Pizza helps US cold case police catch ‘Grim Sleeper’
That mysterious hiatus in 10 known serial killings troubled detectives for years and earned the suspect the nickname the ‘Grim Sleeper’. Now, investigators say they have solved the 25-year-old case with the arrest of Lonnie Franklin Jr., 57, and possibly uncovered the reason the killings stopped for more than a dozen years:
He may have been spooked by a near miss by police in 1988.
Franklin was arrested this week at his house, which is just three doors down from a home that was searched extensively by police 22 years ago after the killer’s only known survivor led police there.
Police Chief Charlie Beck also noted that billboards plastered with a $500,000 (€395,570) reward and the suspect’s police sketch were posted just eight blocks from Franklin’s house and he drove by them every day.
“We think that impacted the suspect’s behaviour in one of two ways: either he became more careful or he stopped his behaviour for a number of years.

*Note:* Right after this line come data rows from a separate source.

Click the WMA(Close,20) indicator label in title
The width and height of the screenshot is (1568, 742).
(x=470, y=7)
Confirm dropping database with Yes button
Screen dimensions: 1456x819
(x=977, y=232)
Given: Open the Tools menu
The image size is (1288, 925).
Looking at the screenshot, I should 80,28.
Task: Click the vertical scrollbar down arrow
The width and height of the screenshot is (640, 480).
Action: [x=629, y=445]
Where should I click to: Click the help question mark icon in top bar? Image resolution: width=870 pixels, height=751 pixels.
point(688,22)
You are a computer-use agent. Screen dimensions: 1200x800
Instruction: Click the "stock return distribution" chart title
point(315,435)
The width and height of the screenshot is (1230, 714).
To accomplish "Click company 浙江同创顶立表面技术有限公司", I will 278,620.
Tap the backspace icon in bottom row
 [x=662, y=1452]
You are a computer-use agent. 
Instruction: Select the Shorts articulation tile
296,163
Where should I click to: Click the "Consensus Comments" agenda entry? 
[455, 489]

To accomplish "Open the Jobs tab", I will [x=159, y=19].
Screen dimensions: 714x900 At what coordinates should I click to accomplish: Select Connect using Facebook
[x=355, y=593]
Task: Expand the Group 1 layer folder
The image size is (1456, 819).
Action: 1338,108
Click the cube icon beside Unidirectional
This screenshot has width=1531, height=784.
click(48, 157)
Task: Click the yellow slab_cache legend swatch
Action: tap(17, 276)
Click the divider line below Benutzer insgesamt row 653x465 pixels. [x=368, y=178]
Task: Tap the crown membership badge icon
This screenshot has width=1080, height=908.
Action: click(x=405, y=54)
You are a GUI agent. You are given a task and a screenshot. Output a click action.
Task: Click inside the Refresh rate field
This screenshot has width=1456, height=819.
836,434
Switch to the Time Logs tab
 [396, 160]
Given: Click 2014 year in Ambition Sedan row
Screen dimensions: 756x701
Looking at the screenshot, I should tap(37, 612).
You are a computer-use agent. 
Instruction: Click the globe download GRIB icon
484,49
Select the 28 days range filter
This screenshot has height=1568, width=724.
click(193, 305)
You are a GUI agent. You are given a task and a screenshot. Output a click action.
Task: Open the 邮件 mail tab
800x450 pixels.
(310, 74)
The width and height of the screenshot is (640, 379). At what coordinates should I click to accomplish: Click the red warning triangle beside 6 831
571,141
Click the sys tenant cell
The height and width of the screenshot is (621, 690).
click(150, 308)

That’s an evolving theory,” Beck said. “It’s going to be difficult to be absolutely certain absent his confession.”
Law enforcement said despite more than two decades of old-fashioned police work, they were eventually able to crack the case using a brand new – and controversial – technique of “familial DNA.”
In early June the LAPD submitted DNA evidence found on victims to the state Department of Justice, where geneticists ran it through a database of 1.5 million samples.
The database found no identical matches, but did find a “familial” match to a convicted felon whose DNA indicated he was either a brother or the son of the killer. An earlier search in 2008 had found no familial matches, but Franklin’s son was added to the database in recent months for a felony weapons conviction.
State investigators alerted the LAPD of Franklin’s identity on June 30 after verifying the match through birth certificates, incarceration records and comparing Franklin’s address to locations where the victims were found.
But police still needed a sample of Franklin’s DNA to definitively match it to the genetic material found on the victims.
An undercover officer pretending to be a waiter in Los Angeles collected tableware, napkins, glasses and pizza crust at a restaurant where the suspect ate, allowing detectives to obtain a DNA match.
Franklin made a first court appearance on Thursday on the murder counts as well as one count of attempted murder and special-circumstance allegations of multiple murder that could lead to the death penalty or life in prison without parole.